RECOLETOS

Por Karina Sainz Borgo

#CronicasBarbituricas

Cada vez que subo por el Paseo de Recoletos las veo. Aún no he logrado entender por qué aparecen. He llegado a pensar que Cibeles las conduce hasta aquí. No creo que una diosa que atraviesa Alcalá en un carro tirado por leones tenga algo que ver con esto, aunque tampoco sé si es ella la primera y más triste de las mujeres que cruzan hacia Colón. Nunca me he detenido a preguntárselo. A la diosa, quiero decir. Me conformo con que sus leones sigan allí, con la boca bien abierta.

No más atravesar el paso de cebra siento que cruza, como una ola a mis espaldas, un pelotón de altas y espigadas caminantes a quienes alguien debe una explicación. Me parece que salen a la calle no porque quieran obtenerla: lo hacen para olvidar que la necesitan.
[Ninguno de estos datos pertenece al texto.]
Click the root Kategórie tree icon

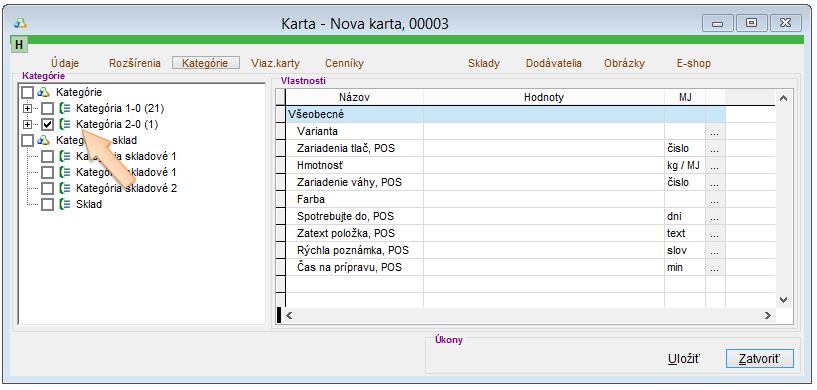point(44,92)
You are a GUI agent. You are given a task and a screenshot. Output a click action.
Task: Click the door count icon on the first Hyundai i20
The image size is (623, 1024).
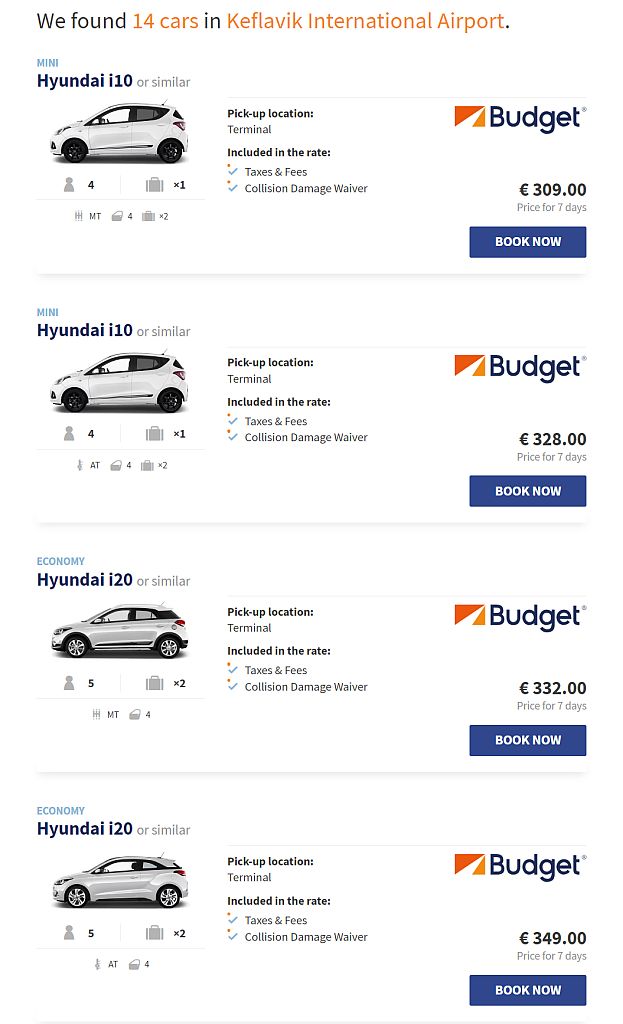(131, 714)
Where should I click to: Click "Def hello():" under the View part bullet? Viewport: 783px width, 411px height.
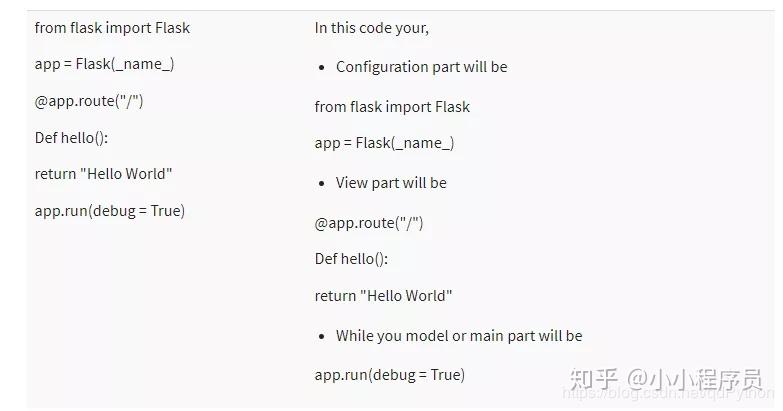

Es difícil caminar entre mujeres tristes. Nunca se sabe si uno encabeza la marcha o huye de ellas. A veces es mejor no preguntarse quién lleva la delantera. Mucho menos en Madrid, tan poco propensa a la mala educación sentimental. Pero no miento: así como hay fantasmas en el Palacio de Linares, existen mujeres tristes cual amasijos de botones y amuletos. Existen. Las he visto, las veo caminar perdidas mientras el letrero del edificio Metrópolis tartamudea sobre la noche de Alcalá. Se las suele reconocer por ese sonido de pato perdido en la tela de sus faldas, por la curvatura infantil de los ojos delineados, el flequillo infaltable o esas uñas trasquiladas por dientes nerviosos. Todas visten igual y hasta podría pensarse que sus ojos son los mismos. Nada puede detenerlas. Se las ve cruzar las calles, atravesar un metro, dejar olvidado un periódico, cambiar de dedo sus opacos anillos o ajustar los cascos de su MP3. Son pasajeras de cabelleras grasosas y cejas dispares. Su silencio no tiene consecuencias. Si dejasen de hablar para siempre, nadie se enteraría.

Otras, en cambio, regresan de otro tiempo; se atornillan en la esquina de Correos a la espera de taxis que nunca viajan libres. Se mantienen de pie como un recuerdo relavado. Y a mi mente vienen por igual suicidas y sobrevivientes, jóvenes y viejas, criaturas viajeras que parecen flotar en el ambiente, como ensartadas por la diosa y su carruaje.

Si me tocara cruzar la calle junto a ellas preferiría esperar al próximo turno, no sea que su paso me lleve, que al darme la vuelta descubra un parentesco, un lunar que nos delate y acerque. Pero de las mujeres tristes no se huye, tampoco de los árboles pelados o de las lluvias. Ha de ser por eso que, a veces, siento que una ola empuja mis pasos, descose los botones de mi abrigo y descuelga mis propios amuletos. Es ese viento de las mujeres tristes. Son los leones; acaso la diosa. Es esta manada que atraviesa Recoletos.